Last Wednesday I realised I had to completely re-invent chapter 4 of my present novel. Thursday I turned on my computer and found myself completely uninspired. My imagination was a grey concrete wall that my mind could not think a way around. This was ridiculous I thought. I figured that I always have ideas and that it was just fear or procrastination. I had a stern talk with myself, made more coffee and sat back down. The concrete wall was all I could see and unlike real concrete it held no differences or anomalies that could be imagined into more. No, a heavy dead end faced me at the entrance to that other world.
So what did I do? I panicked - obviously. Got grumpy - of course. Drank coffee, ate chocolate and then heavily criticised myself for being so pathetic. I did try engaging in my other creative activities like art journaling, music and photography because usually this kick starts my writing. But I became even more panicked to discover it seemed I'd lost total creative focus and confidence. Eventually I calmed down and remembered that 'all things do pass'. Meanwhile I did the following:
1. Went outside amongst real people. Yes, we writers and artists can become a little hermit like. We can be lost in our pretend worlds for huge periods of time. Going out for coffee with a friend and people watching refreshed me no end and of course gave me some character ideas.
2. Enjoyed some time in my garden which fed my senses and helped revitalise me.
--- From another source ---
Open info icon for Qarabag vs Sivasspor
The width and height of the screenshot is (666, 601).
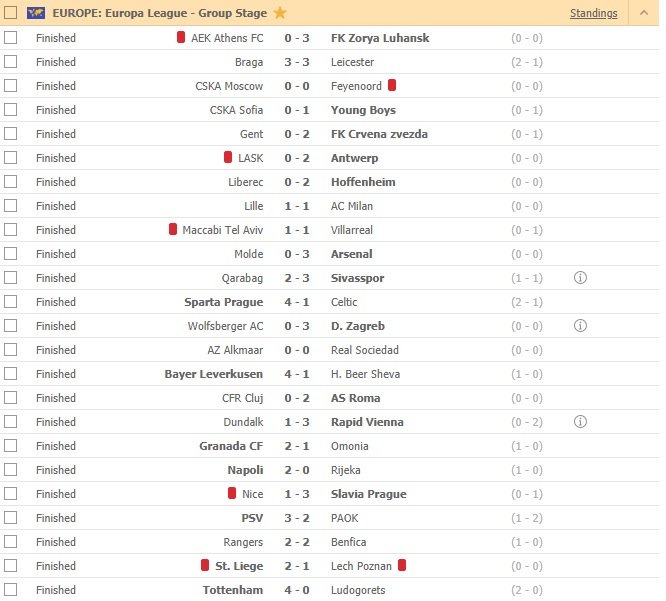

3. Did a few practical jobs that I usually put off in favour of creativite activities. The boredom of these made me start to want to write again.
4. Rested. I think my mind was exhausted after being pushed. It isn't possible to run a marathon every day without it affecting your health. In the same way, trying to push myself creatively/mentally had exhausted my mind. In trying to push myself into greater productivity I'd managed the opposite.
5. Told myself that my imagination and editing muscles needed a chance to rest and recharge. Therefore I decided not to write for two days. Shortly after I decided this, in the way of reverse psychology as used on children, I started to get an itch to write. At first it was not unbearable but by the time two days were up I was desperate to write!
By day three I went back to my novel and re-invented chapter 4. Smoke rose from my keyboard as my fingers tapped enthusiastically eager to record the ideas that had been trapped for a couple of days behind that concrete wall. A few hours later I'd written a chapter I loved and I buzzed with the thrill of creating.
There are varying tools for dealing with those stuck & blocked days. However, sometimes we need to just accept that these blocked days are needed to recharge our imaginations and minds.